There are only four auction centers in the world, which sell fur- in Denmark, Finland, North America and Russia.
"Only fur and horses were sold at auctions in our country during the Soviet time. But horses are single-items of trade, and there were only a few dozen customers. And in contrast fur auctions are always big enterprises with a few thousand participants. In the golden years goods were sold during the week from morning till evening", - Victor Chipurnoy says trying to defend the honor of his profession.
Though the auction is only the tip of the iceberg. " The training starts a few months before this performance. Goods-dealers deliver pelts to the storage area and experts from the auction company sort them into lots. Every lot is compared with goods, which are similar in quality. The lots, which are similar in quality, are usually close together to form rows - the strings. The second stage of the process is when clients inspect the goods - this starts approximately one week before the auction begins", Victor Chipurnoy answers this FAQ for the uninitiated. As for the auction itself it now takes 2-3 days and resembles more a play involving a single actor than an exclusive business proceeding.
The knock of a knocker means hundreds and thousands of dollars. Responsibility is great. If a host is delayed, he loses $5. It might seem like a trifle but as a result this sum becomes huge. At the last auction Chipurnoy and colleagues "knocked" their way up to $10 million.
The auction is a constant struggle. The most terrible situation is when demand is low. Then customers pull back and everyone tries to lower the price. An auctioneer must struggle for every dollar. "If on the contrary, the market is good, there are still problems.
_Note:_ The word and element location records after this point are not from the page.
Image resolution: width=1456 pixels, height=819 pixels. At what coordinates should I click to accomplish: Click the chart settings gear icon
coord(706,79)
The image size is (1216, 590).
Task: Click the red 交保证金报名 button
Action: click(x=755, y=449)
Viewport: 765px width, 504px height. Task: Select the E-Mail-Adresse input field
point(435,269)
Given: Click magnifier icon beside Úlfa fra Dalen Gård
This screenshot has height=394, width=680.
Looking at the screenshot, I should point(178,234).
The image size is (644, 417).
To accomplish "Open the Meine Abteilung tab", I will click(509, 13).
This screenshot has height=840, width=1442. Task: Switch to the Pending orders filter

Everybody wants to buy one lot and you have to define honestly, who was the last bidder" - says Victor Chipurnoy. "But, can you imagine: three hands go up at the same time! The final decision rests with the host. If arguments flare up - you must react immediately, suppress the objections and tell a joke. The most dangerous situation is when the auction becomes a bear-pit and chaos breaks out. The auctioneer must restore order. Sometimes it happens that an auctioneer irritates the public: he is too slow, he stammers, or makes mistakes. This is also impossible."
Customers compete among themselves. They don"t want to reveal exactly who bought a lot. Customers signal their "agreement" to buy a lot with a raise of a hand or a pencil, or with a nod of the head.
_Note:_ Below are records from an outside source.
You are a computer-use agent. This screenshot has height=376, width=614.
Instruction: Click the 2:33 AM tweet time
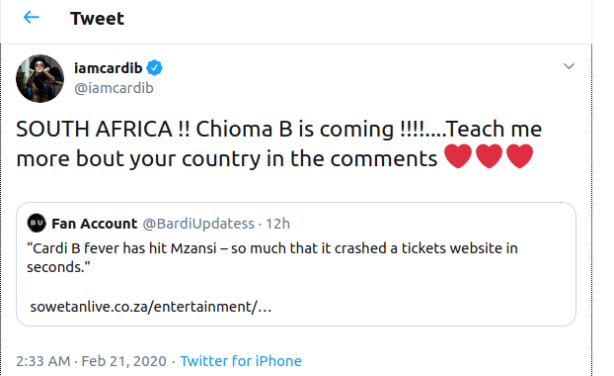click(43, 361)
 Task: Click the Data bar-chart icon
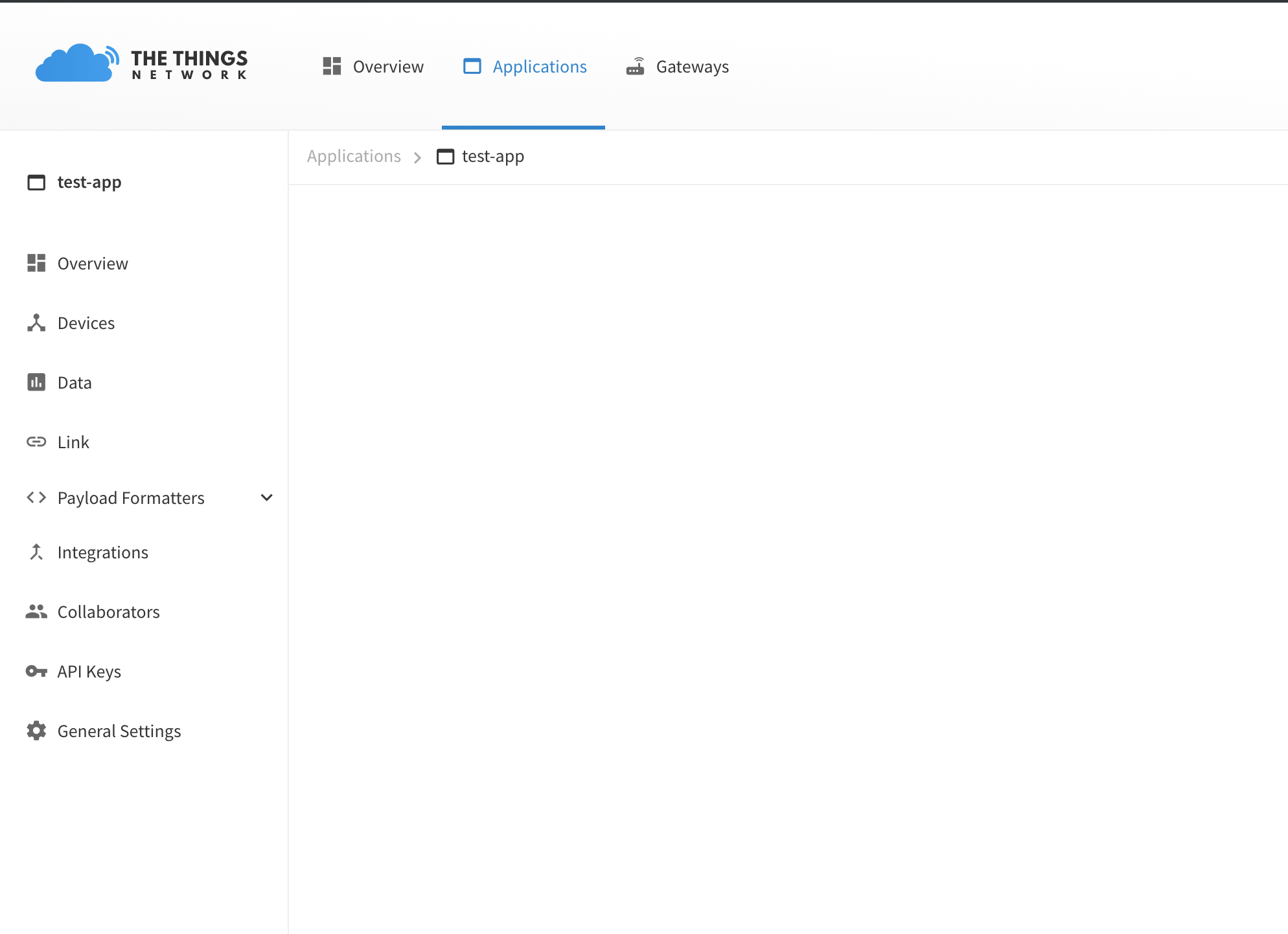pos(36,382)
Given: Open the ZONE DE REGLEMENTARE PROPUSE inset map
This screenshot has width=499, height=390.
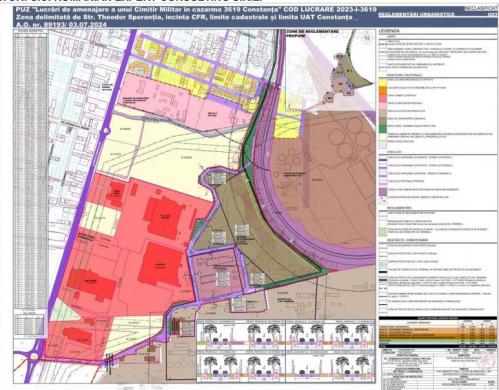Looking at the screenshot, I should point(331,70).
"An auctioneer who works for a long time knows all the client"s habits and their mimic signs" - Chipurnoy explains. "An incompetent person would never understand who had bought a lot. But, to tell the truth, sometimes you have to ask again - so you "spit out" a client. As a rule, an auctioneer rarely makes mistakes and there are few returns. But, sometimes a customer says that he has not bought the lot in question. But, these are often not the mistakes of the auctioneer. It"s just that the client has calculated and decided not to buy the lot and so, blames the auctioneer for the error.
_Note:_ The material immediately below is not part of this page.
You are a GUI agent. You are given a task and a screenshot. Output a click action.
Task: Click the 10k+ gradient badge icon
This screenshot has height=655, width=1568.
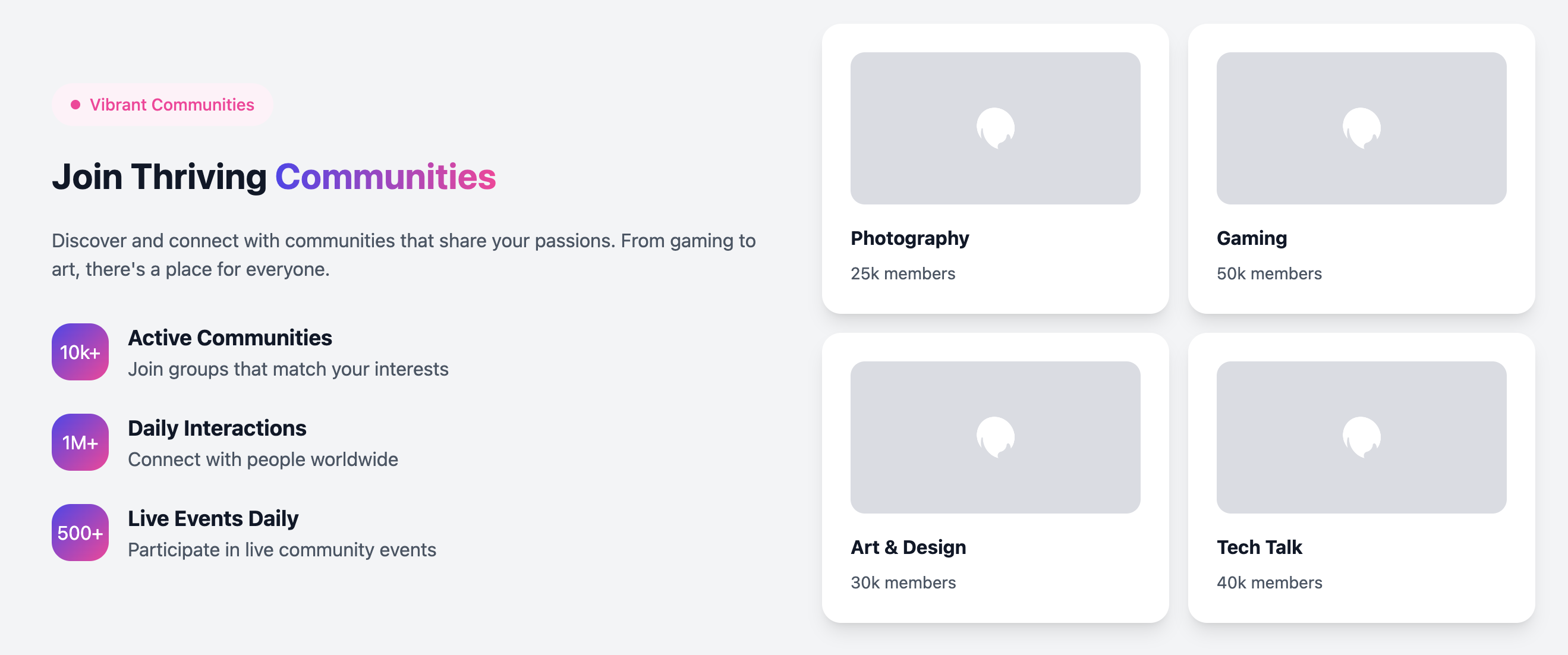(x=80, y=352)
A curious case at the St-Petersburg auction was connected with a customer from Japan. "He came to us for the first time and he had been ordered by his bosses to buy a lot, which consisted of 10 sovkhoz sable pelts. This was too small a number to create a fur garment from, but the pelts were of excellent quality and could be used in advertising. The Japanese representative probably missed something. And there are "sharks" sitting at the auction, who were goading him. This lot had a start price of either $50 or $70 and could possibly sell for $300-400, but they knocked the price up to $8 000. People in the hall were furious. Something like that has never happened at our auctions. That representative never came to us again; they say that he was fired from his job.